Microsoft would like extend its Windows patch cycle from once a month to once every six months, but only after the company is confident its customers will remain safe between the updates.
George Stathakopoulos, director of Microsoft product security, told ZDNet UK sister site ZDNet Australia on Wednesday that his long term goal is to create an operating system that will never need patching. But he concedes that because software is so complex this is a virtual impossibility.
However, Stathakopoulos said that as Microsoft continues to rid Windows of bugs and improves its overall resilience, the company is hoping to extend the time between patches from the current monthly update to as much as six months between updates.
"I would prefer [it] if I never have to release another patch again. When it comes to six months -- this is a direction we may decide to go in at some point. Right now, we have to balance the risk of exposing our customers and the speed at which we can deliver a patch," said Stathakopoulos.
According to Stathakopoulos, extending the patch cycle is possible as Microsoft strengthens Windows defences. He believes SP2 is a step in the right direction because it brings greater resiliency to the Windows OS, which would mean an MSBlast-type attack on an SP2 system would not cause as much chaos because administrators would have more time to react.
"Take the RPC vulnerability -- that enabled the MSBlast worm. It was a buffer overrun and it scanned for other systems to infect. If you had a personal firewall, the vulnerability doesn't exist. Even if you take down the firewall, XP SP2 now has memory protection that filters buffer overruns.
"So if you had an XP SP2 machine with an MSBlast-like worm, you would still need to deploy the patch but it would be on your own schedule," said Stathakopoulos.
Microsoft hopes to build isolation and resiliency into more of its products, not just Windows, he said.
"We want to change the rules so even when a hacker can exploit a buffer overrun he can’t do anything material with it," said Stathakopoulos.
Neil Campbell, national security manager at Internet security specialists Dimension Data, welcomes Microsoft’s efforts at increasing the time between patches.
"Patching is time consuming and risky. It is important to patch but you want to minimise the number of times you want to patch throughout the year. Microsoft is definitely working towards reducing the number of times companies have to patch," said Campbell.

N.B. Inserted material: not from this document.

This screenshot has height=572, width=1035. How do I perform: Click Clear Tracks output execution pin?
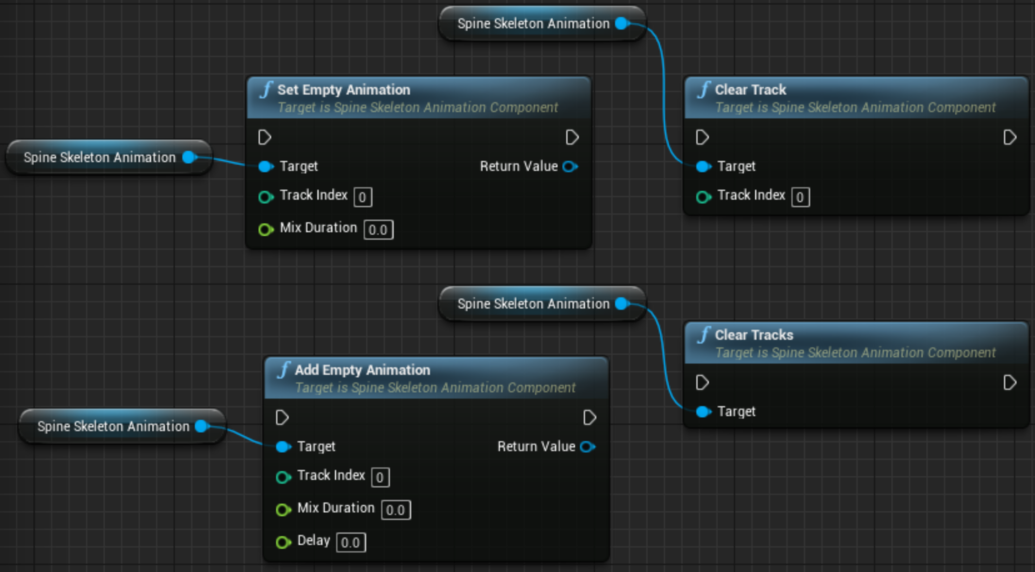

However, Campbell said AMD and Intel have improved their processor technology to aid Microsoft's cause by using hardware controls to defend against software flaws.
"If an application tries to write to a part of memory that it shouldn’t have access to, it will get stopped through a combination of software and hardware. This is a great catch-all for buffer overflows," said Campbell.
Munir Kotadia reported from Sydney for ZDNet Australia. For more ZDNet Australia stories, click here.
Talkback
Too little, too late.
It's still about adding stuff rather then a total redesign from scratch. Lots of promises (if you buy their future products) yet consistent bad results so far.
The front door (which most users look at) is made more solid (and thus less 'consumer friendly'). The back door (which 'the bad guys' look at) is mostly left open and unlocked. In other words: before you buy that dream house do check the ground it stands on as well as its surroundings for now and in the future (e.g.: in case someone has plans to build a 'high security' prison right next to your dream house two years from now).
Interesting to note that only after prolonged and great pressure on a global scale Microsoft is making some effort. With the history of IE in mind that brings up the question how much effort Microsoft will put in security once choice has been destroyed enough again to be of concern for them.
I'm sure that if an average employer would produce similiar results under similiar conditions the most logical thing to do would be to promote that employer to general director along with a huge salary increase. And ofcouse sack all the employees who've been working for the company, day in, day out, without complaint nor real issues at the same time. In short: rewarding promises rather then results.